Había ido a oír misa, les respondió, y ahora se dirigía de regreso a su campamento. Los militares cambiaron unas palabras entre sí. Estaba bien, le dijo un oficial mexicano que chapurraba inglés. Pero, antes de regresar, ¿no le gustaría tomar una copa con ellos?

John Riley era irlandés. Aquel día era domingo. Y ya había oído misa. ¿Qué mejor cosa podía hacer un irlandés que remojar el gaznate con una copa del recio aguardiente mexicano, y en compañía de aquellos buenos amigos que le habían salido?

No fue una copa, naturalmente. Ni fueron dos, ni tres. Fueron más. Cuando Riley recordó, que es lo mismo que despertar, ya era casi de noche. A esa hora imposible atravesar a nado el río Bravo. Su ausencia sería notada por sus superiores, que lo castigarían con severidad. Por otro lado, en el curso del convite sus amigos de México le habían señalado las muchas coincidencias entre mexicanos e irlandeses, sobre todo la de ser católicos ambos pueblos, y no herejes protestantes como los norteamericanos. Además había una recompensa en dinero y un ofrecimiento de tierras a quienes desertaran del ejército de los Estados Unidos y se unieran al de México.

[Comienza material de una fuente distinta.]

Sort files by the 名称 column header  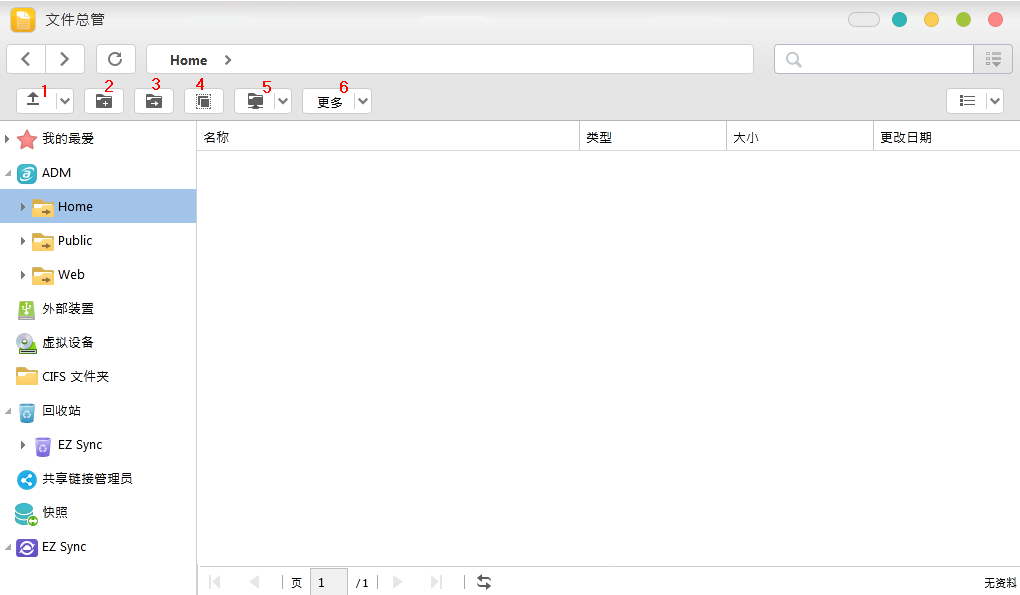387,137
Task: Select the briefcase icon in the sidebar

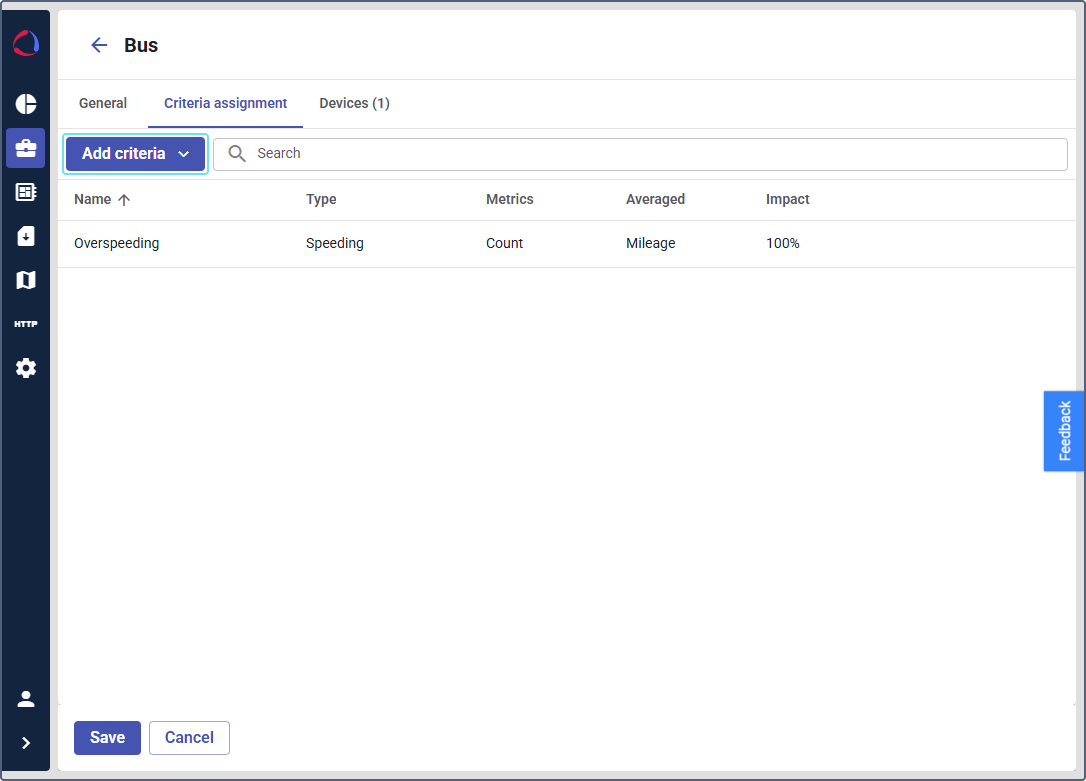Action: (26, 148)
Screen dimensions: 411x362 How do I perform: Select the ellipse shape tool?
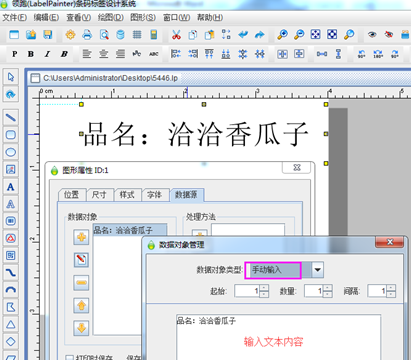(x=11, y=152)
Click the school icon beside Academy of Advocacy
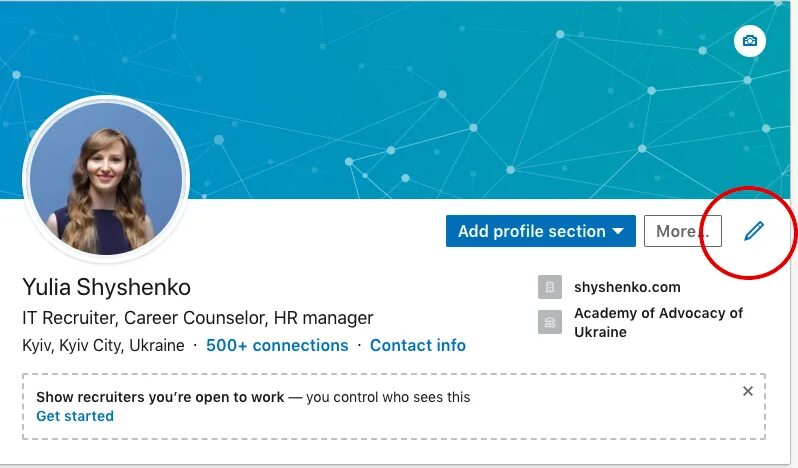The width and height of the screenshot is (798, 468). click(550, 322)
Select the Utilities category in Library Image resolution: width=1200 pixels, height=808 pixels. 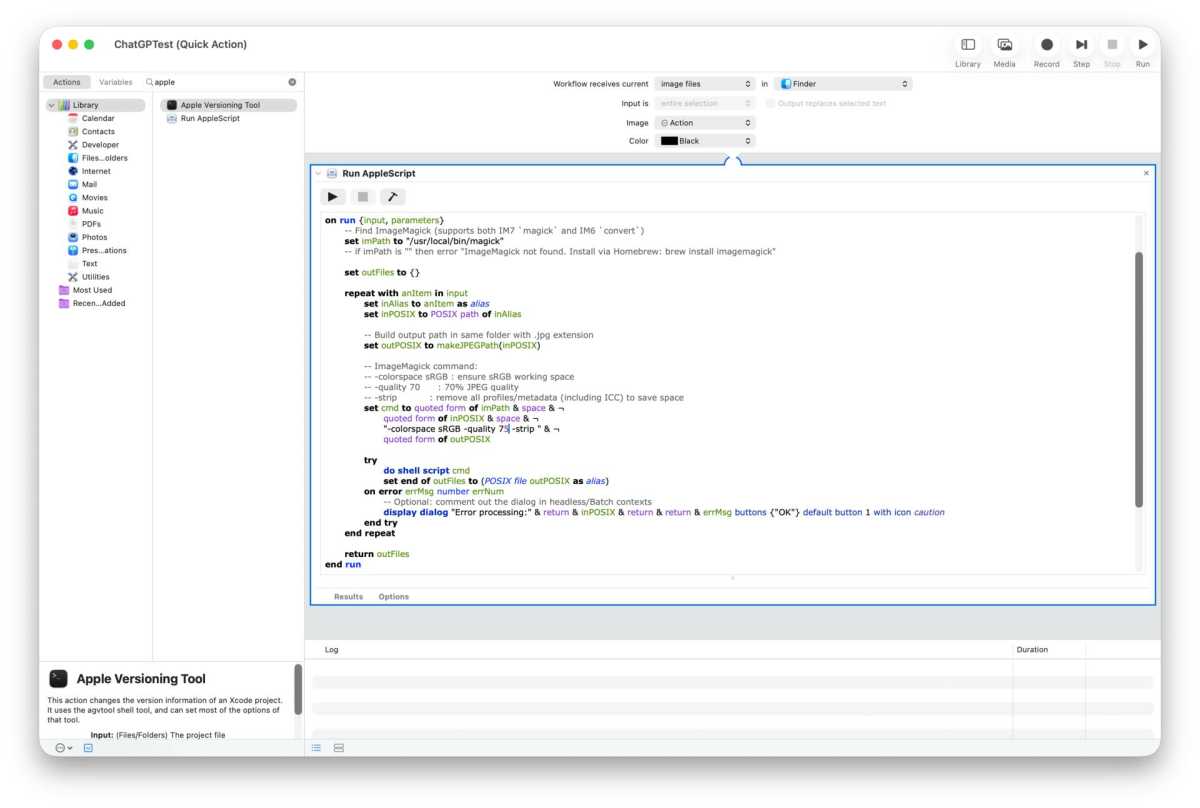click(x=96, y=277)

No lo pensó mucho. Al día siguiente, acompañado por el oficial que le servía de intérprete, se presentó en el cuartel de Matamoros y pidió ser admitido en el ejército mexicano. Se le admitió, naturalmente. Así fue Riley el primer irlandés que desertó de las líneas yanquis para combatir al lado de México en la guerra del 47. Muchos otros como él siguieron su ejemplo en los meses subsecuentes. Los irlandeses formaron un batallón al que -obviamente- bautizaron con el nombre del santo patrono de Irlanda, San Patricio.

Combatieron bizarramente contra los americanos, y en algunas acciones de guerra -la batalla de la Angostura, entre otras- se distinguieron por su bravura y por su arrojo. El batallón de irlandeses llegó a tener centenares de integrantes, pues la rígida disciplina puritana que imponían los generales yanquis no se avenía con el carácter levantisco y rebelde de los hijos de Erín. Además, obró eficazmente sobre ellos la propaganda del gobierno mexicano, que buscó suscitar rivalidades entre los norteamericanos nacidos en los Estados Unidos y los que habían llegado de Europa.

Numerosos irlandeses, entonces, desertaron de las filas norteamericanas. A muchos les esperaba la muerte, ya en combate, ya en horca.